原文抜粋:

******

図 1. AI深層学習を用いた上気道セグメンテーションパイプラインを示す。

出典:文献1より
出典:文献1より

A: 頸部での気道が狭くなる程度を示した。標準的な垂直エアコラムは、上鼻甲介から椎骨C4の下まで伸びている。上気道虚脱のさまざまな重症度の概略図を示す。

睡眠呼吸障害のある子供では標準的な垂直エアコラムは、上鼻甲介からC4椎骨の下終板まで伸びている。上気道虚脱のさまざまな重症度の概略図も示されている。


B: T1強調磁気共鳴画像スライスによる3次元再構築像。


DとE:トレーニングされた深層学習モデルによって検出された上気道の範囲。

1年目(D)と3年目(E)の同じ子供の上気道の深層学習セグメンテーションの例。


結論:大規模な小児コホートにおけるディープラーニングベースの気道セグメンテーションの新しいアプリケーションの有効性を実証した。

 

本研究の特徴:

・この研究は、子供の大規模な縦断的サンプルに基づいて、MRI由来の上気道容積と認知転帰に有意な関係があるという証拠を提供した。

➡眼窩前頭、側頭、および前帯状回脳領域の灰白質体積は、上気道容積と認知転帰が関連することを証明した。


・現在の臨床上の意思決定は、多くの場合、利用可能な場合の客観的な対策とともに、親から報告された症状に大きく依存している。これらの結果は、上気道の形態に由来する画像所見をバイオマーカーとして、小児SDBと認知転帰を結びつける生物学的メカニズムの理解を深めることができることを示した。


将来の研究:

・上気道のオフィスベースの簡単な超音波検査を利用することによりアクセスしやすい画像診断を確立し、特に手術を予定される場合に備える意味で、本研究の結果を活用できる可能性がある。


問題点:

・上気道容積は、SDBにおける気流制限の解剖学的基礎として以前から指摘されてきた。静的 MRIと動的MRIの両方で、SDBの上気道容積が減少していることが実証されている。


・ABCDコホートにおけるいびきと上気道容積との関連は、従来のSDBの病態生理学と一致している。


・黒人の子供の気道容積が最も小さいことが判明しており、この関係は社会経済的地位の低下にも起因している。劣悪な住宅に関連する気道炎症率の上昇につながる可能性がある。

 

 

 

  本研究は、多くのSDBの発達期の小児の脳の構造と肺の気管支の容積が関係することを多くの症例の収集データから実証したものです。この結果から、上気道の発達障害は、小児期の睡眠時無呼吸症候群の原因の一つとなる可能性があります。脳の発達と気管支の容積が関係する理由は、この論文では直接的には証明していませんが、気管支の発達が十分でなければ脳に送る酸素が不足するか、二酸化炭素の排出が低下する可能性があります。脳と気管支の成長発育が相互に関係することを示したという点で魅力的な提言となっています。ここでは触れていませんが、成人の睡眠時無呼吸症候群の原因として肺の構造や呼吸機能の異常があることも推定されます。

  研究方法で問題点を挙げるとすれば、SDBの小児のみを対象としていることであり、健常児の対象例が入っていないことです。今後の研究が待たれます。


  仮説として小児の認知能力の低下―睡眠呼吸障害―MRIによる気道の容積、の3つの異なる条件が相互に関係し合う可能性を挙げています。

******

抽出データ:
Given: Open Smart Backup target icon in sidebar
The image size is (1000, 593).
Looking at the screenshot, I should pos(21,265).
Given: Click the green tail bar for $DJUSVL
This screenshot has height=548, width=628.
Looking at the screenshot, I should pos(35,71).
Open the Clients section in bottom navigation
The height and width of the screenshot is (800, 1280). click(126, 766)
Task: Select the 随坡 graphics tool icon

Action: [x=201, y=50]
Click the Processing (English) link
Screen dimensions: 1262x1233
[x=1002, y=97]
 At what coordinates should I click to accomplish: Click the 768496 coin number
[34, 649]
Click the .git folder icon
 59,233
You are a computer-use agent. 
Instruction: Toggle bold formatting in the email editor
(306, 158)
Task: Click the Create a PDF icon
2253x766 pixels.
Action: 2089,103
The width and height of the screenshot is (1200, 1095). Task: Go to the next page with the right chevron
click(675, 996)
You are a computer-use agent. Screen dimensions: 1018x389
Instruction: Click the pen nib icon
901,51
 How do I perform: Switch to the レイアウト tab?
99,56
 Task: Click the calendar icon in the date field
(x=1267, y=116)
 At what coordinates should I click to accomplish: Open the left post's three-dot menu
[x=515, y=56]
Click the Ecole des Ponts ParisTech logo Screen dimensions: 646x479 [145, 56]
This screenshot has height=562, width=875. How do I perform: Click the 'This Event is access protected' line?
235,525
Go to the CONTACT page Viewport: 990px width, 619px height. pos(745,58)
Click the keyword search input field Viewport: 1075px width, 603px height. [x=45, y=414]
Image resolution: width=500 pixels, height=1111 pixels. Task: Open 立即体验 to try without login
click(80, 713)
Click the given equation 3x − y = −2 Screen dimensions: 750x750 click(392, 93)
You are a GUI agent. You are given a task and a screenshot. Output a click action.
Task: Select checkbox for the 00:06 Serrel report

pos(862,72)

******

小児の上気道容積と認知機能の関係を扱った研究解説の文章を、最後の文に続けて書き進めなさい。

  膨大なデータはAIを利用して短時間の間に測定結果を出せることを示したという方法論も魅力的です。機器を開発すれば、クリニックレベルでも実現可能な検査方法であり、また不要な手術例を避けることもできます。

  成人の医療への応用では、認知能力の低下―睡眠呼吸障害の関係は、成人の認知症の早期診断と予防という点で同様な研究が待たれる領域です。


 本論文は、呼吸器研究の先端をいく、米国呼吸器学会の雑誌に発表されたものですが、同じころに同学会から発行されている雑誌に、成長発育と成人後の病気が深く関わる可能性についての論評があります[2]。


 デビッド‧バーカー博士によって最初に提唱された「バーカー仮説」は、生涯を通じて健康と病気の発達起源 (DOHaD) があることを示唆しています。初期の研究では、20 世紀初頭の乳児死亡率と約50年後の虚血性心疾患率との関連が明らかになりました。これは 成⼈病の「胎児起源」仮説につながり、幼少期の栄養と成人後の慢性疾患の発症との関係を提案しました。20世紀後半を通じて、より多くの科学者グループがこれらの関係を研究し続け、その結果、2001年と2003年に成人病の胎児起源に関する世界会議が開催されました。これらの会議の参加者は、その後、健康と病気の発達起源のための国際学会を結成しました。 DOHaD仮説のレンズを通して、胎児、周産期、および小児の「環境」が生涯にわたる個人の健康状態に及ぼす影響の理解が深まりました。

DOHaD仮説は、最適な成人の健康を達成するための出生前環境、母体の健康、幼児期の曝露の重要性を強調しています。これは、母親の栄養不良、毒素への有害曝露、妊娠中のストレスなどの要因が胎児の臓器や代謝系の発達に影響を与える可能性があり、それが肥満、糖尿病、心血管疾患、高血圧などの症状に対する個人の感受性に影響を与える可能性があることを示唆しています。個人の健康軌道を形成する上での幼少期の状態の重要性を強調しています。


 ここで取り上げた論文は、呼吸器疾患の発生起源と、睡眠呼吸障害を成長発育の文脈で説明しています。ジサナプシス(Dysanapsis)とは、幼少期の肺の「非定型」成長を指し、その結果、気管支容積に対して肺胞実質の容積比が不均衡になることです。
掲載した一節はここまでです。